Revista Literatura

Cuerdas que no atan – @EvaLopez_M

Publicado el 01 septiembre 2016 por De Krakens Y Sirenas @krakensysirenas

“Las personas especiales llegan de puntillas, pero cuánto ruido dejan en el alma cuando se marchan”.  
Angelo De Pascalis

Recuerdo la noche, en la que mi padre le dijo a mi madre que su hermano pequeño se moría.

Jamás podré olvidarlo. Tengo su grito desgarrado grabado a fuego en lo más profundo de la conciencia.

A pesar de todo, intento acordarme siempre de mi tío Antonio antes de estar enfermo. Su porte elegante y discreto. Sus mechones de pelo casi negro mecidos por el viento. Sus ojos almendrados mirándonos siempre con dulzura y sosiego.
Cierro los ojos y aún lo veo, con la cabeza agachada escribiendo tranquilo en su cuaderno.
Daría lo que fuera por poder leerle de nuevo.

Finales de los años ochenta en Barcelona. Un hombre de negocios moderno para su época. Un joven caballero de treinta y tres años. De gestos amables y certeros. De cuna humilde pero educación distinguida. Sensible y generoso. Emprendedor y aventurero

Y no, no es idealización. Mi tío se merecía una larga vida tan inmensa como cada sonrisa que regalaba. Poder recoger todas las semillas de amor que sembró, y todo el bien que hizo en nuestro corazón. Prueba de ello son las lágrimas que tantos años después siguen lloviendo de mis ojos regando su recuerdo.

Pero un fatídico día se interpuso en su vida una puta, y desconocida aún, enfermedad sin escrúpulos llamada sida.
Se cruzó con él sin más pretextos que arrastrarle con ella hasta las últimas consecuencias. Sin pausas ni treguas.

Después, ya todo fue un descenso en picado hasta el mismísimo infierno.

Fueron tres años de una larga y dolorosa incertidumbre. Poco o nada se conocía aún del sida. Menos aún se quería hablar de ella. Parecía que la gente se iba a contagiar únicamente por nombrarla. Había un gran muro de desconocimiento y prejuicios levantándose para esconderla y que la sociedad no la escuchara ni la viera.
La medicina de aquel entonces solamente podía ofrecer tratamientos paliativos, y quizás en un futuro, alguna posible cura.

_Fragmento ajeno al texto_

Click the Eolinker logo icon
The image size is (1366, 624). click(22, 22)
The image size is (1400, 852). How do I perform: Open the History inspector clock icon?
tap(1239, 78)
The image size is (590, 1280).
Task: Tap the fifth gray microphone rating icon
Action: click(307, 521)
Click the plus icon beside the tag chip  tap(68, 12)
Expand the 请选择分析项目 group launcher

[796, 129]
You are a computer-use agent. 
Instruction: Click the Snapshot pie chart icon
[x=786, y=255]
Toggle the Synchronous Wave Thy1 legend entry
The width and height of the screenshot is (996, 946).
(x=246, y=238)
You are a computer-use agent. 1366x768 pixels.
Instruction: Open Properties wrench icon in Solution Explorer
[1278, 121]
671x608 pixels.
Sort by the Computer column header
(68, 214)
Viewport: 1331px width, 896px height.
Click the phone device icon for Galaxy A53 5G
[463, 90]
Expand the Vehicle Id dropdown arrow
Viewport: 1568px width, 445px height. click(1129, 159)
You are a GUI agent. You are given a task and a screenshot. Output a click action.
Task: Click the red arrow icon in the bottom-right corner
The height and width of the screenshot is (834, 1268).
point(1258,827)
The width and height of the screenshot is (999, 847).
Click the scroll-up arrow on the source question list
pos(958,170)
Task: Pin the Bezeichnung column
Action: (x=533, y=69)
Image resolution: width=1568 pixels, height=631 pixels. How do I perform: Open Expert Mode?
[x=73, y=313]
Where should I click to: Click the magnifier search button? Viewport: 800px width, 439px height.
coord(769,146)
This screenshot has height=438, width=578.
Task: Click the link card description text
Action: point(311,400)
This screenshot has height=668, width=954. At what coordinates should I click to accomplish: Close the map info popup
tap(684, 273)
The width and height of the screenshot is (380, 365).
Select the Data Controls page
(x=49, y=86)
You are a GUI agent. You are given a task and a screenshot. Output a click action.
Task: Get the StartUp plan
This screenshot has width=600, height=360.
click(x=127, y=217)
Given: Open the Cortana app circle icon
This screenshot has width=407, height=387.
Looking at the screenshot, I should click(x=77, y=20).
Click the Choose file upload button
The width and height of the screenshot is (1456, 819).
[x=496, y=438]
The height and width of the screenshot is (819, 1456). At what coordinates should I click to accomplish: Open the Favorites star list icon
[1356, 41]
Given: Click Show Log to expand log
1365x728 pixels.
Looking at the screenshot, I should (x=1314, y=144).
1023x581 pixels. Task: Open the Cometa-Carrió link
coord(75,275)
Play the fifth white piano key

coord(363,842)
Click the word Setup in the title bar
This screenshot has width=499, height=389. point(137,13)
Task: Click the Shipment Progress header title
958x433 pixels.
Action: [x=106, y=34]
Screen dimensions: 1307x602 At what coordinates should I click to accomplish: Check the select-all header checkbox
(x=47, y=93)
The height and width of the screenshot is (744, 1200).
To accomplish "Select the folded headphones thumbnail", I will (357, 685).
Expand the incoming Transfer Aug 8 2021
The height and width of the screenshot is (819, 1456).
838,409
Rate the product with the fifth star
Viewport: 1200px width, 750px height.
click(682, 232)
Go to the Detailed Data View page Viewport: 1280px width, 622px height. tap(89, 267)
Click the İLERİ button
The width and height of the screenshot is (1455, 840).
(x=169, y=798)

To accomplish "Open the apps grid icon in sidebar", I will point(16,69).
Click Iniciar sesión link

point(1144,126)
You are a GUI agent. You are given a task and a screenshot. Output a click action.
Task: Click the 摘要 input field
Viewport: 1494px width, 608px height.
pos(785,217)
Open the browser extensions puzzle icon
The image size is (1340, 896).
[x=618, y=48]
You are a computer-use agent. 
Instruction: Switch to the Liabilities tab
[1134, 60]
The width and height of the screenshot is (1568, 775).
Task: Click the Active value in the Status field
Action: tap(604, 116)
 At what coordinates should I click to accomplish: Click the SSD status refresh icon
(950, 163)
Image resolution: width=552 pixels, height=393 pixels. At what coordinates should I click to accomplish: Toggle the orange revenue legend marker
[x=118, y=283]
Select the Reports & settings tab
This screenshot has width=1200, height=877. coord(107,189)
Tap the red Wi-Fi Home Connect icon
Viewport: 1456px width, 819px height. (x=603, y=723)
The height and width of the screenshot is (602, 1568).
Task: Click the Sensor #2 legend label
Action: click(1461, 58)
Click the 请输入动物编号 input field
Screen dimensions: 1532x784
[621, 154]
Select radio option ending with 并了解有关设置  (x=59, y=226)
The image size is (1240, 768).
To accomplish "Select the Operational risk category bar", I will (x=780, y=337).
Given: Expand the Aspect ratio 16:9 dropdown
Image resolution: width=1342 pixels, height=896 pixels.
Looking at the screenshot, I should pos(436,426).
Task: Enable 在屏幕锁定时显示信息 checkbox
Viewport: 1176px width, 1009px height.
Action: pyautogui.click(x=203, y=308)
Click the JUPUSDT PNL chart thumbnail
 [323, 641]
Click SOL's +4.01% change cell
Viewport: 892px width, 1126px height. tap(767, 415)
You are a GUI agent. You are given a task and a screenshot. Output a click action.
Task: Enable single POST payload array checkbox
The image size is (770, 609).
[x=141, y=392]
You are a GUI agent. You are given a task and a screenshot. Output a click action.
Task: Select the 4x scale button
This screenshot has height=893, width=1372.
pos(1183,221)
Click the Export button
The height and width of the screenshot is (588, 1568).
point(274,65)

Pero mientras tanto, el sida iba ganándole terreno y él, por momentos, se iba haciendo más pequeño.
Primero fue destruyendo su cuerpo, postrándole el último año de su vida en la cama. Después diluyó su memoria. Y por último se adentró de lleno en su alma. Hasta devorársela entera.

Cuando al fin descansó, mi tío, que era hijo, hermano, pareja y amigo, pero sobre todas las cosas un ser humano inmenso, nos dejó una huella imborrable. Un hueco tan grande en nuestro espacio vital que nunca podrá ser reemplazado. Ni quiero.

Y es que, a veces, los recuerdos son cuerdas que no atan pero aprietan, muy fuerte y para siempre, en la memoria.